Teodoro “Teodorin” Nguema Obiang Mangue, the 48-year-old son of Equatorial Guinean President Teodoro Obiang, was found guilty in absentia of abuse of trust, money-laundering and embezzlement.
He was given three-year suspended prison sentence and fined 30 million euros ($34.89 million) for spending more than 1,000 times his official annual salary to purchase the Paris mansion, vintage wines, works of art, and luxury cars including a Bugatti Veyron, a Rolls-Royce Phantom and a Ferrari.
The upscale house included a hammam, a disco, a gym, and a hair salon.
The ruling “is the beginning of the end for this rule of impunity and immunity that these kleptocrats imagined was eternal,” said William Bourdon, a lawyer for advocacy groups Transparency International and Sherpa, The Telegraph reported.
An investigation was launched into Obiang's lavish lifestyle in 2012 after Transparency International and Sherpa filed a complaint against Obiang accusing him of having siphoned off more than $225 million of public money while he was agriculture and forestry minister.

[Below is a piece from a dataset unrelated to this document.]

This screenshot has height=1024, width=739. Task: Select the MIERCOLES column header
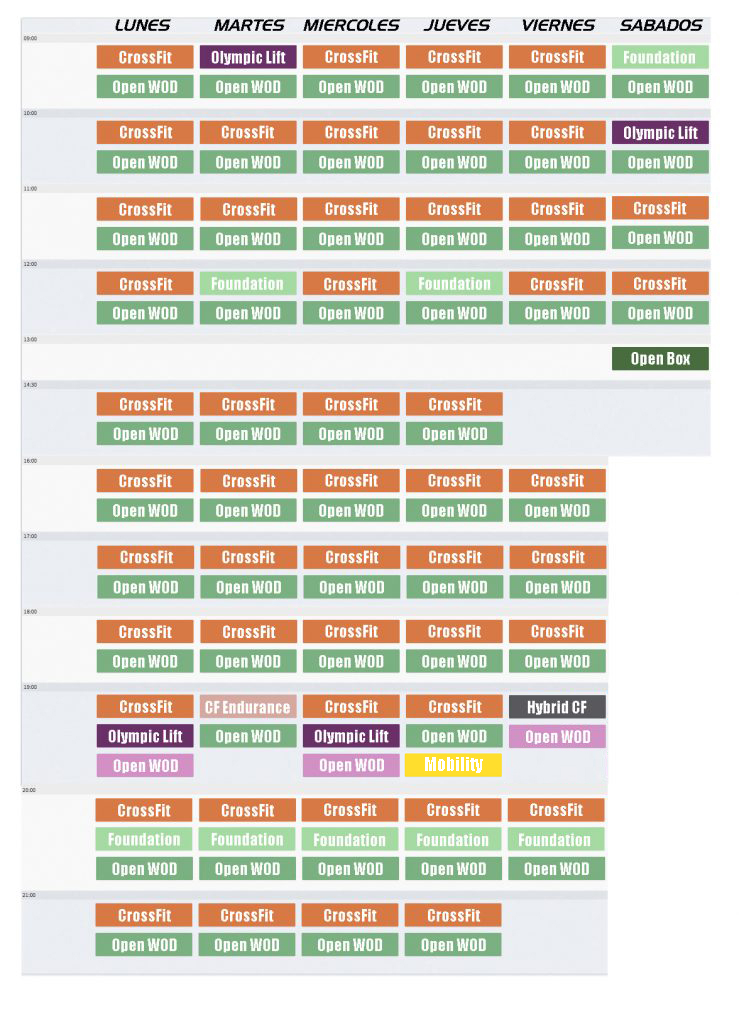pyautogui.click(x=351, y=25)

Judge Benedicte de Perthuis criticized French bank Societe Generale and the Bank of France for allowing Obiang to seamlessly channel public money to French accounts.
According to Germany's public broadcaster Deutsche Welle, the judge said that "the attitude of Societe Generale, similar to that of the Bank of France, may have led (Obiang) to think for a long period of time that there was, in France, some kind of tolerance for these practices."
Obiang’s lawyer, Emmanuel Marsigny, said his client may appeal the decision.
The suspended sentence mean that Obiang will face prison and paying the fine only in the event he is convicted in France a second time on similar charges.
The mansion cannot be seized by French authorities until the International Court of Justice (ICJ) in The Hague confirms the court's order.
In December 2016, the ICJ ruled that the French court had jurisdiction to try Obiang, but that the mansion was a diplomatic mission of Equatorial Guinea.
Transparency International is calling for legal measures to return seized assets to their country of origin, instead of being contributed to France’s government coffers. Their proposal will be debated at the National Assembly in Paris on November 23rd.